Although the façades hold their historic presence on the square, the buildings behind were in poor condition and had been heavily altered over time. One suffered long-term water ingress and structural deterioration. The most responsible design move was clear: retain the façades and rebuild everything behind them to modern standards of safety, performance and quality.
Façade Retention: Where Architecture Meets Engineering
Façade retention is as much about logistics and engineering as it is about architecture. With the façade standing, every element of construction must pass through existing window and door openings — placing strict limits on plant, materials and sequencing. Temporary works, stability and site logistics become central to the strategy.

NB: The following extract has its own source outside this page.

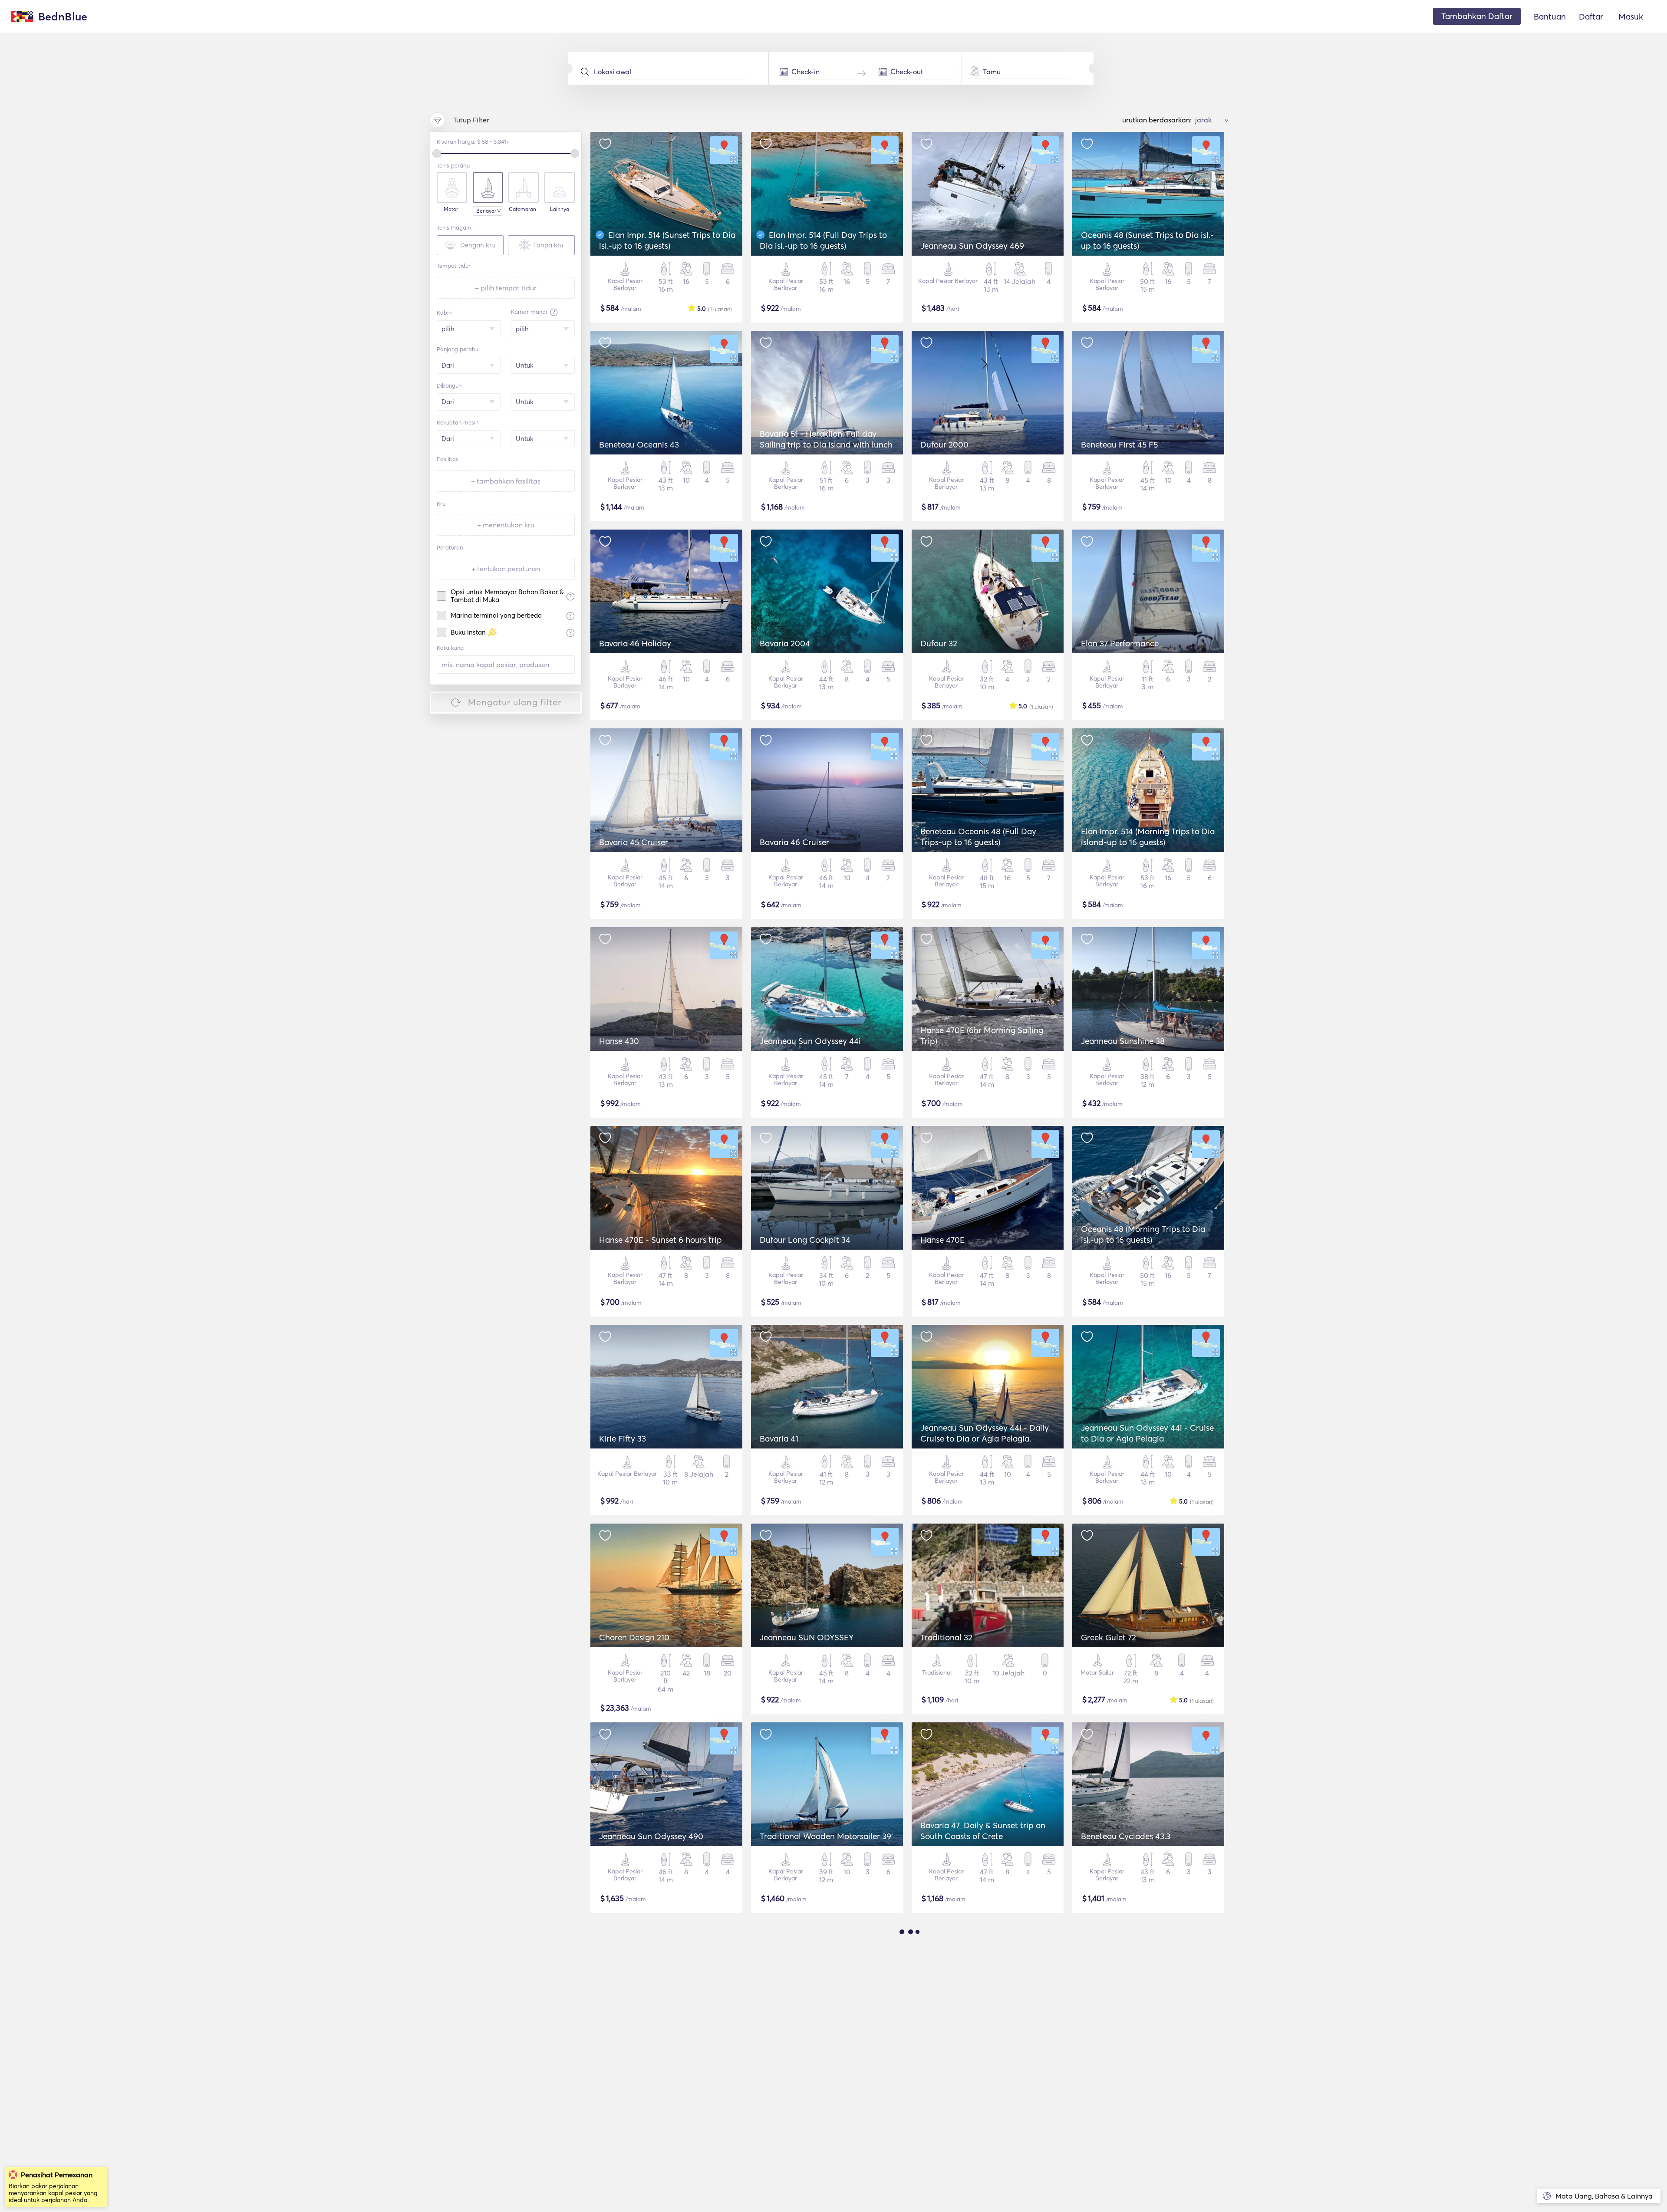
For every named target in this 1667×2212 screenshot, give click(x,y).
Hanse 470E (942, 1239)
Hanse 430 (619, 1041)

Meanwhile, the historic façades require their own careful restoration: repairing brickwork, reinstating mouldings and renewing window surrounds so the character of the building is preserved and strengthened.
Inside, the task becomes one of absolute precision. Modern buildings need thicker floor and wall build-ups, robust fire and acoustic separation, lifts, risers, ventilation and air-conditioning — none of which existed in the original nineteenth-century structure. Aligning these contemporary requirements with historic window positions meant coordinating levels down to the millimetre from basement to roof.
From Two Townhouses to Six Homes
The new layout reimagines the two original houses as a single, unified residential building. A central lift core and circulation route allow all apartments to become dual-aspect and lateral — a major uplift in quality and value.
Even with the subdivision into six units, the homes remain generous. Achieving this meant exceptionally tight coordination between structure, architecture and M&E to protect ceiling heights, contain service zones and minimise any loss of saleable area.
We also adopted a future-focused approach to safety and performance. Even where not required by regulation, non-combustible construction is used throughout — giving confidence to both the client and future residents.
Collaboration at Every Level
Interior design is led by Lydia Allen, with Resident coordinating technical integration, detailing, performance and full services alignment. Structural, M&E and façade engineers have worked closely with us to resolve the complexities of building behind a standing façade.
Following extended Party Wall negotiations, construction began with soft-strip in June. The build programme is now forecast at around two years.
A Project About Balance
Ovington Square is ultimately about finding balance:
• between heritage and performance
• between commercial viability and architectural quality
• between historic character and modern standards of living
By retaining what matters most visually and rebuilding what matters most technically, the scheme offers a clear model for how conservation-led developments can still deliver high-quality, future-ready homes.